La batalla duró dos meses. Blas de Lezo perdió a gran parte de sus tropas, pero los ingleses perdieron mucho más. En mayo de 1741, Cartagena de Indias era un inmenso cementerio al aire libre donde miles y miles de cadáveres de casacas rojas se pudrían al sol. El propio Lezo murió, meses después, a consecuencia de la guerra. No conocemos la causa exacta, porque Eslava, más vivo que el hambre, lo mandó enterrar en una fosa común junto a cientos de cadáveres anónimos. Uno de los mayores héroes españoles está enterrado en quién sabe dónde. Sin honores. Sin recuerdo. Sin memoria. Así de triste, así de sencillo, así de español.

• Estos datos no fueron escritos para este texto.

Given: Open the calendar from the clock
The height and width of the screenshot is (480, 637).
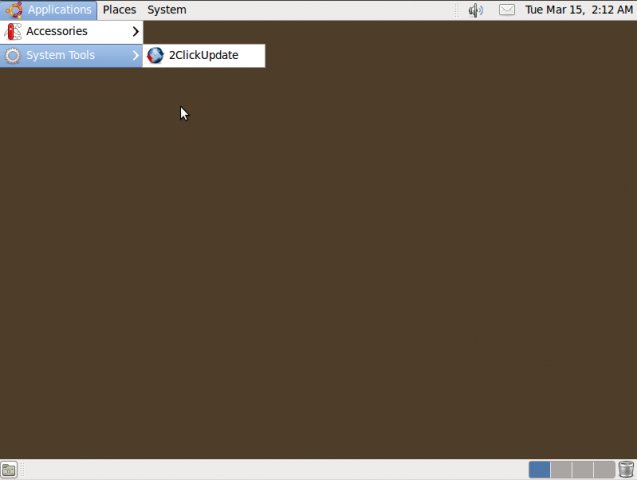Looking at the screenshot, I should pos(579,10).
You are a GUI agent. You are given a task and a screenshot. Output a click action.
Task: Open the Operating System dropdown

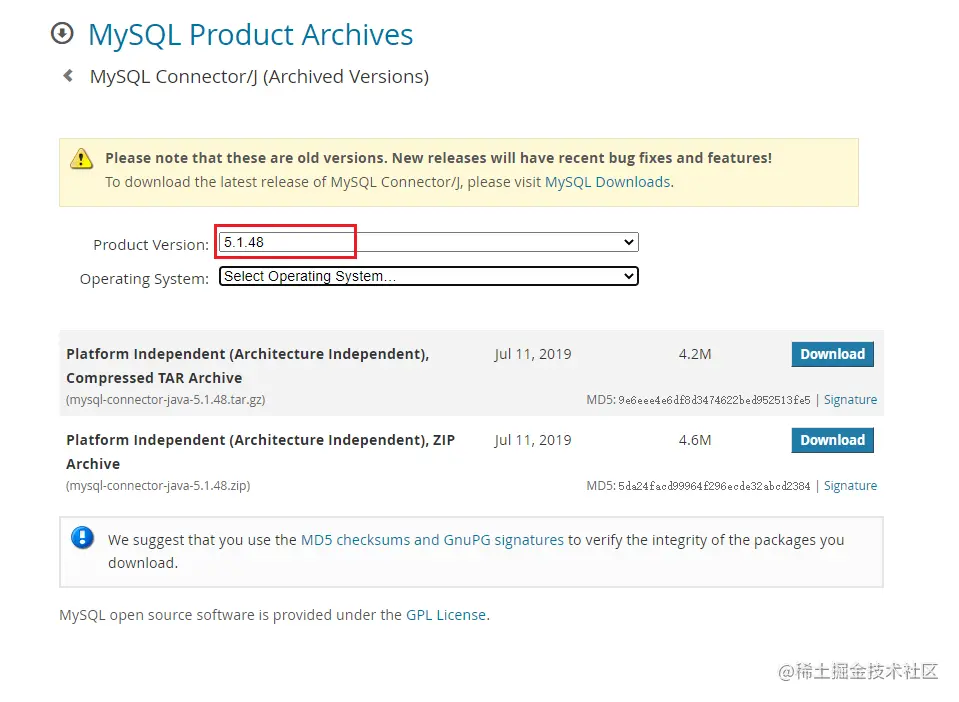pos(427,276)
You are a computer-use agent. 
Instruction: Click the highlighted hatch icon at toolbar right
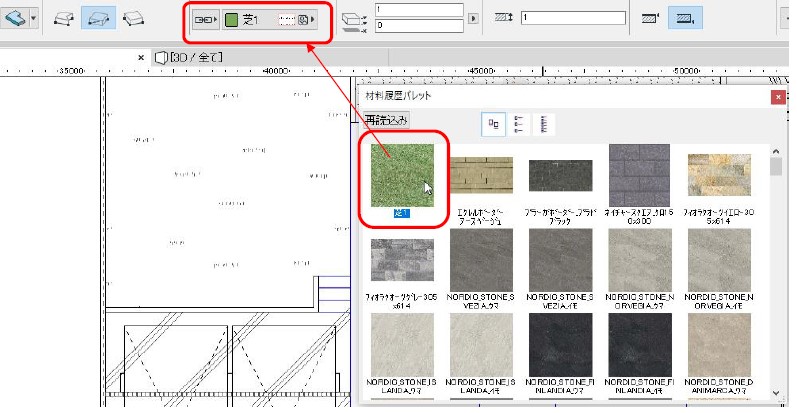click(684, 18)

Por ello, cuando un guardia civil inmerso en una investigación contra un virrey del que se sospecha que no es ni la mitad de honesto de lo que cabría esperar, decide llamar a dicho operativo "Operación Lezo", la justicia histórica nos alcanza. La poética, si se quiere. Y manda narices que tenga que ser la Guardia Civil la que nos haya regalado el poema del día, pero así es. Blas de Lezo, el tío al que le debemos que en Sudamérica no se hable inglés, debe estar sonriendo en su tumba. Esté donde esté.

Álber Vázquez es autor de Mediohombre: Blas de Lezo y la batalla que Inglaterra ocultó al mundo (La Esfera de los Libros, 2017).